I created a shared_ptr in the outer lambda, which I passed by value to the middle lambda, inside which I created the inner lambda, after declaration of which the captured shared_ptr seems to be released, as can be confirmed with use_count() turning into zero. Why?
The full code:
#include <cstdio>
#include <functional>
#include <memory>
struct container;
using func_type = std::function<void(container&)>;
struct container {
explicit container(int id, func_type next) : id{id}, next{next} {
printf("contianer (%d)\n", id);
}
func_type next;
int id;
~container() {
printf("~contianer (%d)\n", id);
}
};
struct value_type {
~value_type() {
printf("~value_type\n");
}
};
int main() {
container c{0, [](container& c1) {
std::shared_ptr<value_type> value = std::make_shared<value_type>();
c1 = container{1, [value](container& c2) mutable {
printf("value.use_count(): %d\n", value.use_count());
c2 = container{2, [](container& c3) mutable {
printf("finished\n");
return;
}};
printf("value.use_count(): %d\n", value.use_count());
return;
}};
return;
}};
c.next(c);
c.next(c);
return 0;
}
Output: (godbolt: https://godbolt.org/z/9PbboEPfK)
Program returned: 0
Program stdout
contianer (0)
contianer (1)
~contianer (1)
value.use_count(): 1
contianer (2)
~value_type
~contianer (2)
value.use_count(): 0
~contianer (2)
When you call c.next(c) the first time, you are running the function c.next which will cause c.next to be replaced by a new lambda, the one that owns a shared pointer. After the first c.next(...) call this shared_ptr owning lambda will be the new c.next.
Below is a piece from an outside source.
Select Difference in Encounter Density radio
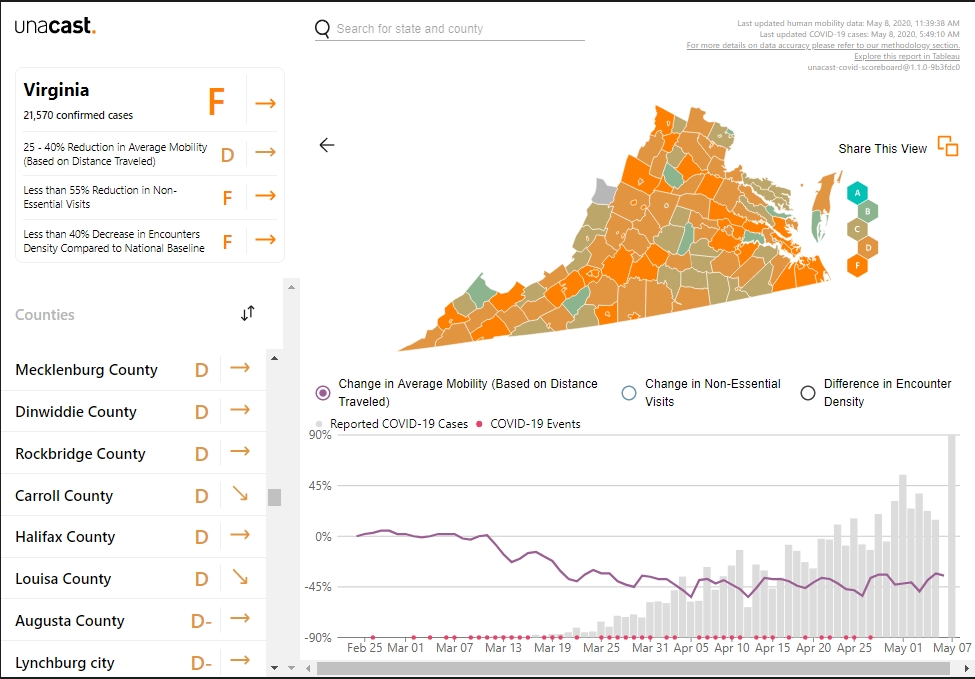The width and height of the screenshot is (975, 679). [808, 393]
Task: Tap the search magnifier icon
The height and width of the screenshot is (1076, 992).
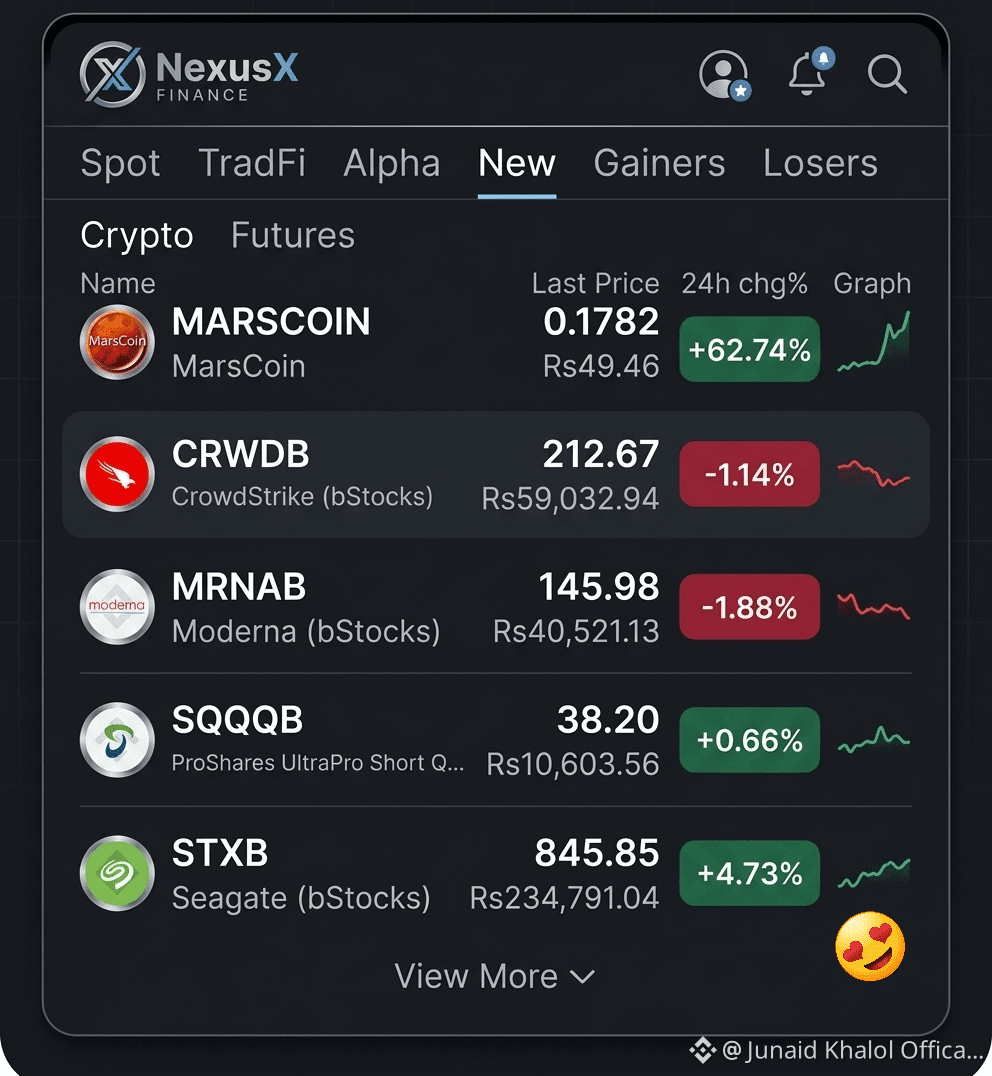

When you then call c.next(c) again you are replacing that lambda with one that has no ownership of the shared_ptr so the shared_ptr gets destructed as it should when the replacement assignment happens as nothing else has a reference to it except a closure that is going out of scope.
If this was real code -- which I mean if it's real code, do not do whatever you are doing this way -- you could get the behavior you seem to want by having the inner lambda, the one that just prints "finished", also capture value.